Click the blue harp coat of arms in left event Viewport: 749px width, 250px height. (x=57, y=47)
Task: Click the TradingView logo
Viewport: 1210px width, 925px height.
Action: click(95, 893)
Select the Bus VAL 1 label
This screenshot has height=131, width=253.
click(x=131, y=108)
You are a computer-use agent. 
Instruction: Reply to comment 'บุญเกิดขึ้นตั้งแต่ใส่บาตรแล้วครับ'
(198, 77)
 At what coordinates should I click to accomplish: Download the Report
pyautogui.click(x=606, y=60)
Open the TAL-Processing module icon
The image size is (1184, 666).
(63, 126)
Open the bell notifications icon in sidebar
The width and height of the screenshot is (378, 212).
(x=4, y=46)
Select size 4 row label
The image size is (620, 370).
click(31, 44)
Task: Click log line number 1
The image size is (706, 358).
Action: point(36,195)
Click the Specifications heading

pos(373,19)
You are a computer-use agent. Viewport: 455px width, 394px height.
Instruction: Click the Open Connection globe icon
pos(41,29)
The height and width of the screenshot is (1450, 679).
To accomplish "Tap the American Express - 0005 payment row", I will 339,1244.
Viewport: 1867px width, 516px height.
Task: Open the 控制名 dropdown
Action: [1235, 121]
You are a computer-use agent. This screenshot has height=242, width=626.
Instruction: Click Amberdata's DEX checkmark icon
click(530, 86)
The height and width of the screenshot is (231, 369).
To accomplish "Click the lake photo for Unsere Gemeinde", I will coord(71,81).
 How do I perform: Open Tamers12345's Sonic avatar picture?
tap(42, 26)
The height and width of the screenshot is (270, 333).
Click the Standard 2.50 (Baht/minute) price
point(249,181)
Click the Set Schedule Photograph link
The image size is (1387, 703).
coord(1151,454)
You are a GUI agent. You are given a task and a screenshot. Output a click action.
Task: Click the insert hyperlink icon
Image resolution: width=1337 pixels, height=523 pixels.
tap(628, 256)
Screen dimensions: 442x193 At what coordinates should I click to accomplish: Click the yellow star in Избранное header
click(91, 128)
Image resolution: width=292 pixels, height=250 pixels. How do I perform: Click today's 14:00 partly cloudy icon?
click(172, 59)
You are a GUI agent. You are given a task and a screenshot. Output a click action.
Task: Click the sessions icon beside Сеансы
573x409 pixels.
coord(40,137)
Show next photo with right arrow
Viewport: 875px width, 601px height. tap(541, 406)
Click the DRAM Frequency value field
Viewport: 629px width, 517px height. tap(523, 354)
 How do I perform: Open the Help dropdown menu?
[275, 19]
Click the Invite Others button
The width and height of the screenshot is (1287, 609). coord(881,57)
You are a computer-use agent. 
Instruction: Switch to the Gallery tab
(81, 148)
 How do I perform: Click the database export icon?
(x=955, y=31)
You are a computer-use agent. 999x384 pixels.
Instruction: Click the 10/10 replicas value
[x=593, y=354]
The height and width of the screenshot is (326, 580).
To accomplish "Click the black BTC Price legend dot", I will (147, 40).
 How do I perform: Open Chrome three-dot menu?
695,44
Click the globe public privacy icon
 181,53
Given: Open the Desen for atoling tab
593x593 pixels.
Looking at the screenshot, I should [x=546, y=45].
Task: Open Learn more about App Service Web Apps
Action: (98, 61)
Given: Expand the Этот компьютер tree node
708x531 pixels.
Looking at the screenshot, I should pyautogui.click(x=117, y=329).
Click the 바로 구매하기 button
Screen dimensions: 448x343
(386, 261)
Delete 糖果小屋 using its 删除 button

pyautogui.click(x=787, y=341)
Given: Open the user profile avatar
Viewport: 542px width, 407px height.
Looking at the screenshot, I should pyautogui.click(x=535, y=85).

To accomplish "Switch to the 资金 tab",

What you have to do: Which lines of the records above contain the word "agent"? Show each of them.

Task response:
You are a computer-use agent. 
You are a computer-use agent. Viewport: 455px width, 394px height.
You are a computer-use agent. This screenshot has height=242, width=626.
You are a GUI agent. You are given a task and a screenshot. Output a click action.
You are a GUI agent. You are given a task and a screenshot. Output a click action.
You are a computer-use agent. 
You are a computer-use agent. 999x384 pixels.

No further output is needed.